Simply put, full stack feminism is a concept that applies the principles of intersectional feminism to the entire "stack" of technology, from the hardware and software layers to the social and cultural aspects that technology influences and is influenced by. We see it as a way to examine the tools, systems, and codes we (re)use, as well as the patriarchal, ultra-capitalist, neoliberal, heteronormative, social, cultural and political eco-systems in which they exist. It reminds us to critique all layers of our social, cultural and technological infrastructures and to embrace intersectional feminist praxis as fundamental approach in digital humanities and related fields. In doing so, it contributes to the ever expanding field of intersectional feminist, and queer, digital humanities.10 The history and detail of which will be explored in a later publication.

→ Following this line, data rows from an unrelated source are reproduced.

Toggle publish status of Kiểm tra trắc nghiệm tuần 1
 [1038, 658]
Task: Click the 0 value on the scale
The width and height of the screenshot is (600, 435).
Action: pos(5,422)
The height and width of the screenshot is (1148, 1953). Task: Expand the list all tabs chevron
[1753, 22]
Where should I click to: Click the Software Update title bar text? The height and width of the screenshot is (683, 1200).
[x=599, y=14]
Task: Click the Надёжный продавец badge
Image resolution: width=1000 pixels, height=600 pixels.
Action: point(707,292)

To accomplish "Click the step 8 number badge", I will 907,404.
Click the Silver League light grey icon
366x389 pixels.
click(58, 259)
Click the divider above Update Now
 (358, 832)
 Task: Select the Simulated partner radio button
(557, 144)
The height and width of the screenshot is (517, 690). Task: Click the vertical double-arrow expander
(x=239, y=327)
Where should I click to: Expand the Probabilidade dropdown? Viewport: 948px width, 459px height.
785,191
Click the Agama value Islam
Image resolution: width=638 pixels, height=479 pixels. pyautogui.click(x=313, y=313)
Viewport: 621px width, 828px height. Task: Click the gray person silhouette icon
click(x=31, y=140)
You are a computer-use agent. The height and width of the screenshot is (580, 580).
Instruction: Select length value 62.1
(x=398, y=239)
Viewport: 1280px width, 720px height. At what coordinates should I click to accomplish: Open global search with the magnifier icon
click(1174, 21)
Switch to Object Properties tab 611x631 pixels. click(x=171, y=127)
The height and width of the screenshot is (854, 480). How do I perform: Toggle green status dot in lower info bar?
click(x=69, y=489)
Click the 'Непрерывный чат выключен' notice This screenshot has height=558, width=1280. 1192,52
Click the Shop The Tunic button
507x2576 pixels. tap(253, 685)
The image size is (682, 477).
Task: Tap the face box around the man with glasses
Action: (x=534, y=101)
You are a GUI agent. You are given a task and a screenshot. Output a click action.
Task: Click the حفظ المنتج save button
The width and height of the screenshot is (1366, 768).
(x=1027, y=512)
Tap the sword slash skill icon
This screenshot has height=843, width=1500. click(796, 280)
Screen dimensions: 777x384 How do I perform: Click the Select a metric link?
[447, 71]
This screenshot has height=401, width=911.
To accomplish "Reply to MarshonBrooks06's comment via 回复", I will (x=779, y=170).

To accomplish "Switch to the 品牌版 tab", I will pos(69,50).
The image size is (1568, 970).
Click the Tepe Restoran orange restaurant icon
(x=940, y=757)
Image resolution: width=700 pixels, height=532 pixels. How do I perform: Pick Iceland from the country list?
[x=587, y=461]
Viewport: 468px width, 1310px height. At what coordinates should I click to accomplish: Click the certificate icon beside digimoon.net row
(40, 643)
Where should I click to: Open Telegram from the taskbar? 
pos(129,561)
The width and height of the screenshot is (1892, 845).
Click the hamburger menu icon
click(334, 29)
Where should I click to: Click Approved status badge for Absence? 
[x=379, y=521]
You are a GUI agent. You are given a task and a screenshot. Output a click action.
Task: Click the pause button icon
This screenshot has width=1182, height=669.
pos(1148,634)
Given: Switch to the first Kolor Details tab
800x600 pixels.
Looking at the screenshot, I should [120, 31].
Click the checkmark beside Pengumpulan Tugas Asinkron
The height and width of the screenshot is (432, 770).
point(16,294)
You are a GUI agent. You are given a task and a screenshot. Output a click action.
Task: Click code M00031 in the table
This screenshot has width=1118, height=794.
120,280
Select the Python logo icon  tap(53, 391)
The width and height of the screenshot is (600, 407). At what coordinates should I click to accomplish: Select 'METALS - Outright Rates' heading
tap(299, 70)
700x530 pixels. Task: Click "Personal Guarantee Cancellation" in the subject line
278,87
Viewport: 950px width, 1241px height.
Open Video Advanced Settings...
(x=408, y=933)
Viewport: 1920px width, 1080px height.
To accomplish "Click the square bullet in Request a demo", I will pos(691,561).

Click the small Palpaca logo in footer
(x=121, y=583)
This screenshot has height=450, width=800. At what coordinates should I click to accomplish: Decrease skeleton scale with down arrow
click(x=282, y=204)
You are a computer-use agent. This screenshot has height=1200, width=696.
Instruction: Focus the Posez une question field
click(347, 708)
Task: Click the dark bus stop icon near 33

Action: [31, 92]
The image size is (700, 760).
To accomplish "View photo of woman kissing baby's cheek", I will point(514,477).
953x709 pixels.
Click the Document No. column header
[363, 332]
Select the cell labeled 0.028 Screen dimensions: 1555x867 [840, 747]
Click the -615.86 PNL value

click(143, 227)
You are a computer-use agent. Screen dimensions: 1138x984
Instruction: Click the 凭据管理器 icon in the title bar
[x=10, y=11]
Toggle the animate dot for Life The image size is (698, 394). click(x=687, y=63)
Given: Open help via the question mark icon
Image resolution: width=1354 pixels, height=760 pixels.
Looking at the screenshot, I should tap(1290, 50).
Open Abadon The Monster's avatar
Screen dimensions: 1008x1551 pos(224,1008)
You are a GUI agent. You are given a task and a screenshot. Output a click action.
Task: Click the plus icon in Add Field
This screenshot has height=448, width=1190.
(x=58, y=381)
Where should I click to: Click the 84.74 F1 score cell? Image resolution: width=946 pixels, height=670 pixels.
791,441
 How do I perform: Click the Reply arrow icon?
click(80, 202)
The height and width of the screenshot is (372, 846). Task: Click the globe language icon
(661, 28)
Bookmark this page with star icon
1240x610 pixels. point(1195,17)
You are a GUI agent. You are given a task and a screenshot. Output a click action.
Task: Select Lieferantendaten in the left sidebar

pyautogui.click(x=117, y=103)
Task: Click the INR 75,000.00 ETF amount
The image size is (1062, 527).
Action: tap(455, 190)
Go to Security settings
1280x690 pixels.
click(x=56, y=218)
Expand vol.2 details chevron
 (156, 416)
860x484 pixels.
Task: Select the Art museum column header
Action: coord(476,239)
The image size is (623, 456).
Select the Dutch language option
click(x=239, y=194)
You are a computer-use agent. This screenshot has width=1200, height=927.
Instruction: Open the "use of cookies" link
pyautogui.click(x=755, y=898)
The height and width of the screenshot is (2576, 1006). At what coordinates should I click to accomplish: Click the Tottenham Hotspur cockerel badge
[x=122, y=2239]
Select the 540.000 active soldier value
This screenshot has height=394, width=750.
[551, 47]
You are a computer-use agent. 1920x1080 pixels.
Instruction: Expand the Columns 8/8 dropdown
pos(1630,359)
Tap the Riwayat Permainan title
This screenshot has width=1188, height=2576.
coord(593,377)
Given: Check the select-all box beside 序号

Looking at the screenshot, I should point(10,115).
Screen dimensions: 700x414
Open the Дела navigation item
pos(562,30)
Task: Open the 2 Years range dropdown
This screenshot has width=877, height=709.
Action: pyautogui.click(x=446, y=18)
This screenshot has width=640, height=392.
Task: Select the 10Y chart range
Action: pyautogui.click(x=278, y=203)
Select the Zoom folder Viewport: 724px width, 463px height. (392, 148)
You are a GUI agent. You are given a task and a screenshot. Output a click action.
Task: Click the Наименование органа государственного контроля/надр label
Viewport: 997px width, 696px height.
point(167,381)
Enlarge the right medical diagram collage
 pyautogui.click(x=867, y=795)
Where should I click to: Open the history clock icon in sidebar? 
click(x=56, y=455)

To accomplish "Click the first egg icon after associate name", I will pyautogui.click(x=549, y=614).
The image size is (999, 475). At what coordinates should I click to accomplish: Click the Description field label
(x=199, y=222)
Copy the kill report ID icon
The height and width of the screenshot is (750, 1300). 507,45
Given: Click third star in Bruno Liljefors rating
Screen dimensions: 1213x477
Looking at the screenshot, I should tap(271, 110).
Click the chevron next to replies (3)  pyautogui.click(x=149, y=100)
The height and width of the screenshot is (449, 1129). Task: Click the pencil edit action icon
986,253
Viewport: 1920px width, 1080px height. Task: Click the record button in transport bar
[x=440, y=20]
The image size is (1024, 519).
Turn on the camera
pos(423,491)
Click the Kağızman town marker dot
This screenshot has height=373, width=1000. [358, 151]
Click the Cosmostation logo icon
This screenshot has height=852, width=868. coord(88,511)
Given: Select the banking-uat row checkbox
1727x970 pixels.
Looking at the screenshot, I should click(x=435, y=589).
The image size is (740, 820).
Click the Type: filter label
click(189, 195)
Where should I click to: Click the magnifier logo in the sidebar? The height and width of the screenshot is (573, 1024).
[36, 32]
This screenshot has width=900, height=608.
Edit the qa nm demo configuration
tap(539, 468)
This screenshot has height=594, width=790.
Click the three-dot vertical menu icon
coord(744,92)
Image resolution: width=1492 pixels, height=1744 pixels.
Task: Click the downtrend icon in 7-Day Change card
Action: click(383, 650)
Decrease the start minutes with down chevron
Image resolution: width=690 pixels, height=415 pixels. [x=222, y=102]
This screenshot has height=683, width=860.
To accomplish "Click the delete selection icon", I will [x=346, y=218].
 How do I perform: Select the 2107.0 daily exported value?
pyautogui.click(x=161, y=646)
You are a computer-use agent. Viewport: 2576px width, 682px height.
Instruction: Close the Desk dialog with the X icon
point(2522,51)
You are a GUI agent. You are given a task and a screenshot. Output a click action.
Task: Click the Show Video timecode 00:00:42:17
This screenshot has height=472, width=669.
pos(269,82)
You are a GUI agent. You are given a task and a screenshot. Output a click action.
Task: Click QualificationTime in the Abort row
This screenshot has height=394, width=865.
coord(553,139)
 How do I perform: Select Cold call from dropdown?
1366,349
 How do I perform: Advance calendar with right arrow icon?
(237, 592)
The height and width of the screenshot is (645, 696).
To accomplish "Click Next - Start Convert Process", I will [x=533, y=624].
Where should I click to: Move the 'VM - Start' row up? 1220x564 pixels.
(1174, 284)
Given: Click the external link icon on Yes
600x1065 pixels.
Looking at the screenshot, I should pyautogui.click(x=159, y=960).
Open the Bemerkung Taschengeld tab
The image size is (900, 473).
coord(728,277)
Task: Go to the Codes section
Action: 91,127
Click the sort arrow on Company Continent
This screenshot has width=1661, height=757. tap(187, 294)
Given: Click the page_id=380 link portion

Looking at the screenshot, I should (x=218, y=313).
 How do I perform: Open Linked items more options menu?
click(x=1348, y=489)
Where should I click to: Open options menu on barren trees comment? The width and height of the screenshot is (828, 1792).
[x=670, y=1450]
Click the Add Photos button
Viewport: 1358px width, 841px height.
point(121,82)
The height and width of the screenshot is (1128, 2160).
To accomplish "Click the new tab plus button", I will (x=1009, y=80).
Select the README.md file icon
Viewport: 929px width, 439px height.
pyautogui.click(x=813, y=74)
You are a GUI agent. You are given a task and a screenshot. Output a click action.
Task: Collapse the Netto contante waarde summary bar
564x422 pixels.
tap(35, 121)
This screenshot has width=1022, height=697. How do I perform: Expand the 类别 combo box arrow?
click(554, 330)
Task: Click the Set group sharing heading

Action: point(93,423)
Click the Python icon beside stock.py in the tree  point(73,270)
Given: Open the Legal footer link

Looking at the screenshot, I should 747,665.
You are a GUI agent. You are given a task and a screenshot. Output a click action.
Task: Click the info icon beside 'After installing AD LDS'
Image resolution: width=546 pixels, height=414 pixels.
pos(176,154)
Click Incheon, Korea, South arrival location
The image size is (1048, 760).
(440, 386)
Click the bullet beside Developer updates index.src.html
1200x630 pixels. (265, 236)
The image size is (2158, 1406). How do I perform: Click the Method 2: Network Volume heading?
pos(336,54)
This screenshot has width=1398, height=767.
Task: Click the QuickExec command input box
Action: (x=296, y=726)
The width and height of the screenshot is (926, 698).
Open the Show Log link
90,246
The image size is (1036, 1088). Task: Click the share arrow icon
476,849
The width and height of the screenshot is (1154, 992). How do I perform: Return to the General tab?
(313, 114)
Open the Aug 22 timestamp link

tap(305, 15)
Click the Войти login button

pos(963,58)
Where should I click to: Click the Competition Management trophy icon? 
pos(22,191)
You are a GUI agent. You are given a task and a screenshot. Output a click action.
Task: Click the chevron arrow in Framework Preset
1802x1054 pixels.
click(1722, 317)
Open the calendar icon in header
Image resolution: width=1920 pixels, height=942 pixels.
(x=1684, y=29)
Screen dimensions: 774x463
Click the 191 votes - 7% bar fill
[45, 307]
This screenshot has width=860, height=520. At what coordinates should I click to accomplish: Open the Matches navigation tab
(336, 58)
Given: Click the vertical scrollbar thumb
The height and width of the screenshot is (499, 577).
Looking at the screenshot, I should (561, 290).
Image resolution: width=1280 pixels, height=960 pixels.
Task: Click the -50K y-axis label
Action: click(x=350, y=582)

Appendix - a worked through example

Implementing or applying the FSF framework can explore the following real-world scenario: a generative AI chat bot, when given specific prompts, ’demonstrates racial prejudice against speakers of African American English’.11

  • For (1) data and archives, the AI model might be trained on datasets like Common Crawl, and Wikipedia, as well as social media data from platforms like Twitter and Reddit. These datasets often reflect historical biases, such as the underrepresentation of minority voices and perspectives. For example, ‘89% of U.S. Wikipedia editors identify as white’,12 which leads to a lack of diverse viewpoints and entries. Since the model is trained on internet data, it can inherit societal prejudices because online content often contains racial biases and stereotypes, which are then absorbed by the AI model.

  • Regarding (2) infrastructure, tools, and code, it’s important to consider who developed the AI model. Are the developers, or company, known for prioritising ethical considerations, and have they implemented ethical guidelines and practices during the development process? What safe-guards are in place? Who is writing the code, and whose values and perspectives does the code therefore represent? How is the code reviewed and/or tested before deployment?

  • Lastly, (3) access, experience, and integration, prompts us to consider what design processes underpinned the generative AI chat bot. Do we have access to an API to explore the infrastructure, or the data? What processes or mechanisms exist for user feedback? Overall, how is the user’s experience accounted for, and were users included in the development life-cycle, and at what stage? Were they from diverse backgrounds?